肿瘤干细胞被认为是肿瘤化疗耐药的重要因素，但目前胃癌肿瘤干细胞对胃癌常用化疗药物5-氟尿嘧啶（5-Fu）的敏感性及其调控机制尚不清楚。团队前期已捕获人原代胃癌肿瘤干细胞，并发现CD44是其特征性标志物（Cell Res. 2012）；与5-Fu共培养后，胃癌肿瘤干细胞中CD44阳性细胞率上升；干扰CD44表达后，胃癌肿瘤干细胞对5-Fu的敏感性提高，且转录因子TAF1、与5-Fu代谢密切相关的DPYD表达下调。据此，我们提出CD44是否可能通过影响TAF1的活性，调控DPYD表达，介导胃癌肿瘤干细胞对5-Fu的敏感性？本课题拟通过CRISPR/CAS9、免疫共沉淀、免疫荧光、定量PCR、Western Blot、动物模型等实验技术，阐明CD44-TAF1-DPYD通路调控胃癌肿瘤干细胞对5-Fu敏感性的分子机制，论证其在胃癌组织中的临床意义，为筛选胃癌对5-Fu治疗耐药的靶点提供实验依据。
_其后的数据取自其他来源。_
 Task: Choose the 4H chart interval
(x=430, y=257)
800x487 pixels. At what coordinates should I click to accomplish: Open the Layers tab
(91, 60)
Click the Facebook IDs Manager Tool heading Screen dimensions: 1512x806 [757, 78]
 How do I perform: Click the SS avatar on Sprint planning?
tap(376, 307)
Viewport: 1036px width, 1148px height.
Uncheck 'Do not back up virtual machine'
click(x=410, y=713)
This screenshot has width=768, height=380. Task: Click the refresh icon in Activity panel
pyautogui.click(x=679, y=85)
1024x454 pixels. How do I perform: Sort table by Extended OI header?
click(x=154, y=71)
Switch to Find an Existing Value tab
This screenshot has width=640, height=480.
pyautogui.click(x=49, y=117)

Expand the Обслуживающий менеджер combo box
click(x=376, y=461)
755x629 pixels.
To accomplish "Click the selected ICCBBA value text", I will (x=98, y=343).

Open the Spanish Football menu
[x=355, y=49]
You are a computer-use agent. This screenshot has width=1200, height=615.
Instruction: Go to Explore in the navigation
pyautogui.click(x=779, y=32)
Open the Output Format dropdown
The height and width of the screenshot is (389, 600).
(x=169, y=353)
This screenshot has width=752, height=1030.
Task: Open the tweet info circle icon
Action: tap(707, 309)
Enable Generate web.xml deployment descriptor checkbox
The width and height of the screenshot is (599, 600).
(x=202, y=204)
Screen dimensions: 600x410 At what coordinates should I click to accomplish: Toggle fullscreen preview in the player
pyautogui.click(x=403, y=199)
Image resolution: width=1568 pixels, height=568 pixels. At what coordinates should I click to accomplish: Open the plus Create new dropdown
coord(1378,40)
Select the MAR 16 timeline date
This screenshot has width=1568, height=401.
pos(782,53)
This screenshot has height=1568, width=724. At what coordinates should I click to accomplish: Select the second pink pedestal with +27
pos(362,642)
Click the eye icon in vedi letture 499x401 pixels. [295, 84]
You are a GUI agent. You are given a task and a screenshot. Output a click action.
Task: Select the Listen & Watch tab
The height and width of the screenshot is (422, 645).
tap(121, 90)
Cancer stem cells are thought as the important factor in chemotherapy resistance of tumors. However, it is still not clear that how the sensitivity is and what is the regulating mechanism of gastric cancer stem cells to 5-fluorouracil (5-Fu) as the common drug of chemotherapy of gastric cancer. In the previous researches, our team has captured the primary gastric cancer stem cells from gastric cancer patients and found that CD44 was the specific marker of gastric cancer stem cells (Cell Res. 2012). After co-cultured with 5-Fu, the ratio of CD44 positive cells of gastric cancer stem cells was increased. When knockdown of CD44 expression, the sensitivity to 5-Fu of gastric cancer stem cells was increased, and the expressions of transcriptor TAF1 and the gene DPYD which is closely associated with the metabolism of 5-Fu were down regulated. Based on these results, we propose that whether CD44 could mediate the sensitivity to 5-Fu of gastric cancer stem cells through influencing the activity of TAF1 and regulating the expression of DPYD? This research aims to illustrate the mechanism of CD44-TAF1-DPYD pathway in regulating the sensitivity to 5-Fu of gastric cancer stem cells and the clinical significance of this pathway in gastric cancer tissues through the experiments like CRISPR/CAS9, co-immunoprecipitation, immunofluorescence, quantitative PCR, Western Blot, animal model, et al. This research might provide the experiment evidence in screening the therapeutic targets against 5-Fu resistance of gastric cancer.